Review: Propaganda Girls: The Secret War of the Women in the OSS

Propaganda Girls: The Secret War of the Women in the OSS by Lisa Rogak (St. Martin's Press, $29 hardcover, 240p., 9781250275592, March 4, 2025)

In Propaganda Girls, biographer Lisa Rogak (Rachel Maddow) presents a well-researched, approachable, and captivating account of four women's lives and careers, each instrumental to the "black propaganda" efforts of the Office of Strategic Services (OSS)--the precursor to the CIA--during World War II.

Rogak introduces Elizabeth "Betty" MacDonald, a reporter from Hawaii; polyglot Barbara "Zuzka" Lauwers; Jane Smith-Hutton, the wife of a naval attaché in Toyko; and actress and singer Marlene Dietrich (yes, that Marlene Dietrich). Rogak depicts the many trials these women faced, professionally and personally, in their journeys to work with the Morale Operations branch (MO) within the OSS, a division whose job was to break the spirits of Axis soldiers in both the European and Pacific arenas.

Propaganda Girls opens with a scene of defecting soldiers from Axis forces surrendering to Allied troops.
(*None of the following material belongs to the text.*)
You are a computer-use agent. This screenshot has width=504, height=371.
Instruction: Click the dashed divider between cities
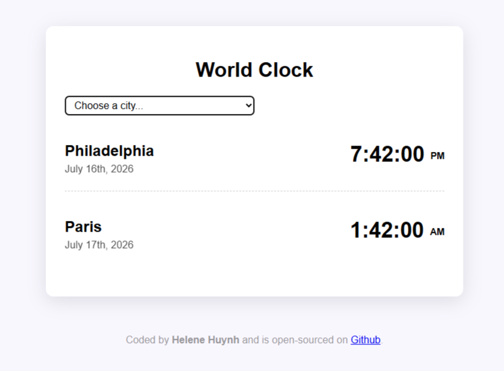(x=255, y=191)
The defeated soldiers brandished "leaflets, newspapers, and letters that had served as personal breaking points" and though "neither the Allied nor Axis soldiers realized it," many of the "documents that the defectors presented in surrender came from a common source." That source was the MO branch of the OSS, where Rogak's four subjects forged reports, newspapers, letters, and broadcasts cunningly contrived to counteract any victory narratives put forth by the Axis powers.

The work of these women was largely unknown and often unrecognized, although they shared a common purpose and tailored their tasks according to their skills and experiences. They developed their own methods to fight, to contribute to the war efforts beyond the limited ways in which women were expected to participate. Rogak takes readers behind the scenes as Jane navigated Tokyo at the beginning of the war, and as Marlene insisted on performing for soldiers at the front even when declared a target--even making recordings specifically encouraging German soldiers to surrender and defect. Rogak shows how Zuzka used her multilingual skills to interrogate defectors in order to glean information to start new rumors for the MO's black propaganda, and how Betty's former journalism career gave her the know-how to tell the stories that would encourage the surrender of the opposing forces.

These women found innovative and courageous ways to rebrand how the narrative of war was told even as it was happening in front of them. Rogak's sweeping work brings readers into their lives, and makes their stories known for the first time. --Michelle Anya Anjirbag, freelance reviewer

Shelf Talker: Lisa Rogak shines a light on the efforts of four long-overlooked women who were instrumental to the work of the OSS during World War II.